Tarzán la había tendido ya sobre la hierba del prado, con la cabeza apoyada en la raíz de un árbol gigantesco. Respondió a la pregunta de Jane retrocediendo para ver mejor el semblante de la muchacha.

—¿Muertos? —repitió, y se echó a reír—. Desde luego, tú no estás muerta y si quieres volver a la ciudad de Opar y preguntárselo a los que viven allí, te contarán que tampoco a mí me mataron hace unas pocas horas, como hubiera sido su gusto. No, cariño, los dos estamos vivos y bien vivos.

—Pero Hazel y monsieur Thuran me dijeron que te caíste al mar a muchas millas de la costa —insistió Jane, como si tratara de convencerle de que tenía que estar muerto—. Aseguraron que no cabía duda alguna de que se trataba de tu persona… y mucho menos de que pudieras haber sobrevivido o de que algún buque te rescatara del mar.

—¿Cómo puedo convencerte de que no soy un fantasma? —soltó Tarzán una carcajada—. Fui yo la persona a la que el encantador monsieur Thuran arrojó por la borda, pero no me ahogué (te lo contaré todo dentro de un momento), de modo que aquí me tienes: tan salvaje como la primera vez que me viste, Jane Porter.

La joven se puso en pie, muy despacio, y se le acercó.

—Aún no puedo creerlo —murmuró—. No es posible que tanta felicidad sea cierta después de todas las cosas horribles que me han pasado en los meses transcurridos desde que el
Lady Alice
se fue a pique.

Ante él, apoyó una mano, suave y temblorosa, en el brazo de Tarzán.

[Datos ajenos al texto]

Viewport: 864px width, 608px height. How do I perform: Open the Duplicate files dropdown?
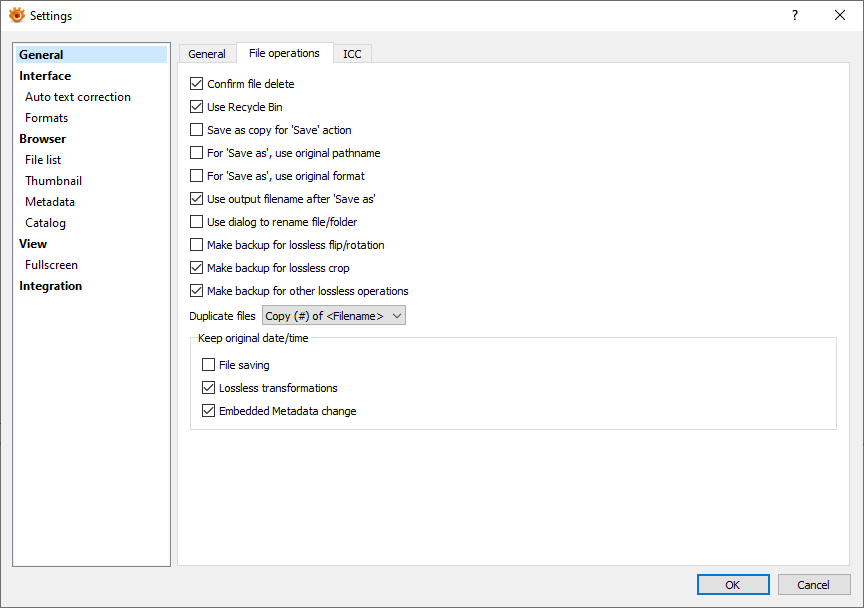(x=334, y=316)
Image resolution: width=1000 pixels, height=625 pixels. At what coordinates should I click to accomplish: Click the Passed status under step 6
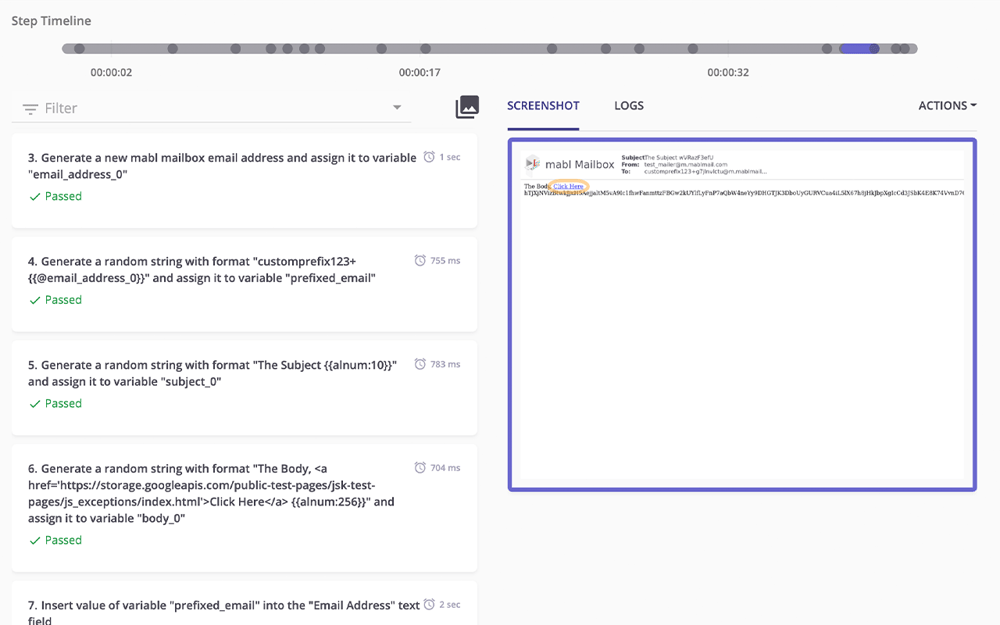point(55,540)
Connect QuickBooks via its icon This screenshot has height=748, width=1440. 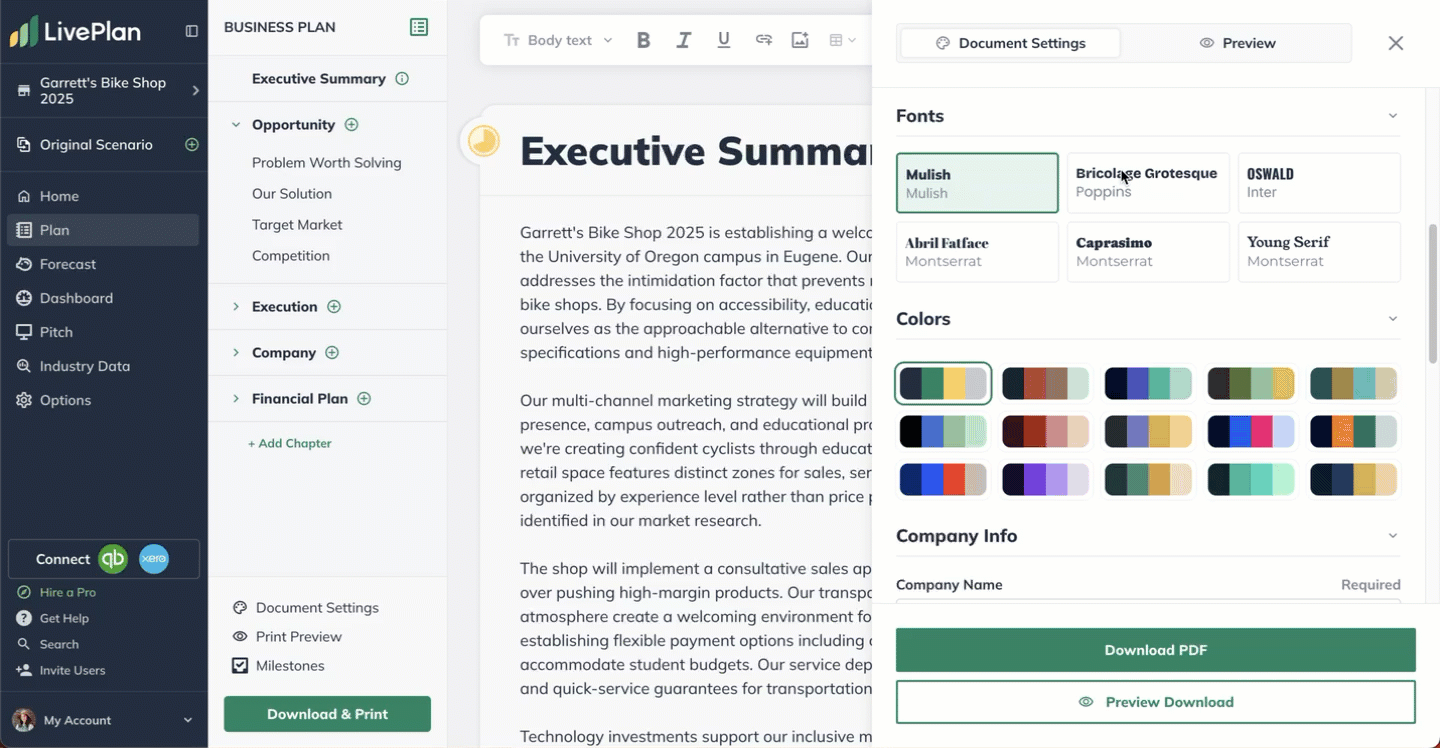[113, 559]
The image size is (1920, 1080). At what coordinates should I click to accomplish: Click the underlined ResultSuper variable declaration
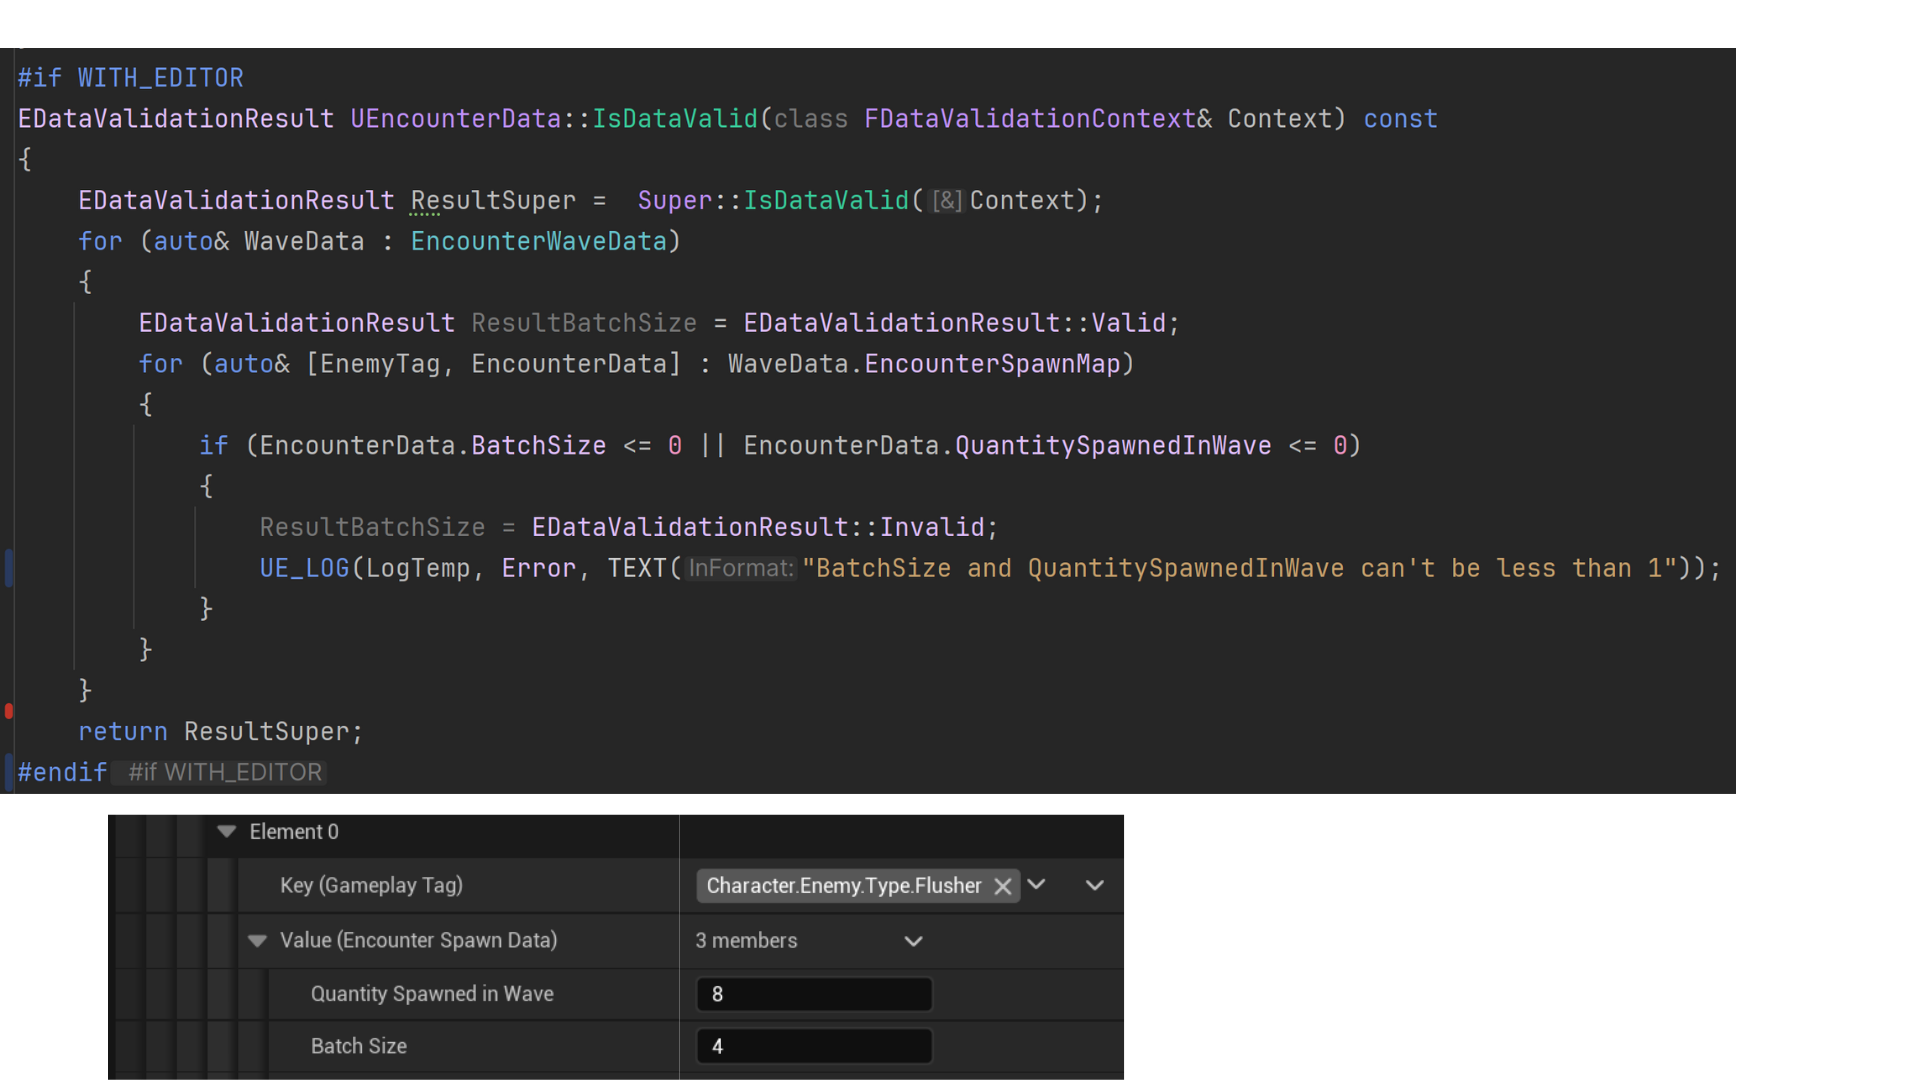pos(493,201)
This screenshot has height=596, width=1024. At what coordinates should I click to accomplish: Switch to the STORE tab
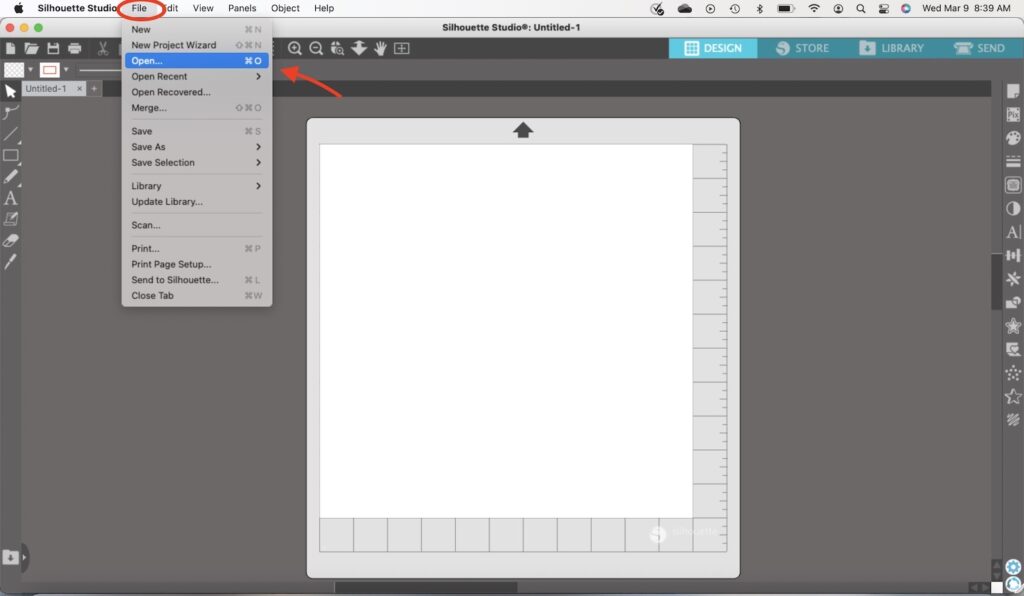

—Debo de estar soñando y luego me despertaré y veré de nuevo ese aterrador cuchillo descendiendo hacia mi corazón… Bésame, cariño, sólo una vez, antes de que se desvanezca y se pierda mi sueño para siempre.

Tarzán de los Monos no necesitó que se lo repitieran. Tomó en sus brazos y besó a la joven, no una, sino cien veces, hasta que Jane se quedó jadeante, sin aliento. Sin embargo, cuando Tarzán dejó de besarla, ella le pasó los brazos alrededor del cuello y atrajo los labios del hombre sobre los suyos una vez más.

—¿Estoy vivo, esto está sucediendo en realidad o no se trata más que de un sueño? —preguntó Tarzán.

—Si no estás vivo —repuso ella—, rezaré para morir yo también antes de despertar a la espantosa realidad de los últimos instantes que estuve despierta.

Permanecieron silenciosos unos momentos… mirándose a los ojos como si cada uno dudase de la realidad de aquella inefable dicha que inopinadamente había caído sobre ellos. El pasado, con todas sus horripilantes decepciones, se hundía en el olvido, el futuro no les pertenecía, pero el presente…. ¡Ah!, el presente era totalmente suyo. Nadie podía arrebatárselo. La muchacha fue la primera en quebrar aquel dulce silencio.

—adónde vamos, cariño? —preguntó—. ¿Qué vamos a hacer?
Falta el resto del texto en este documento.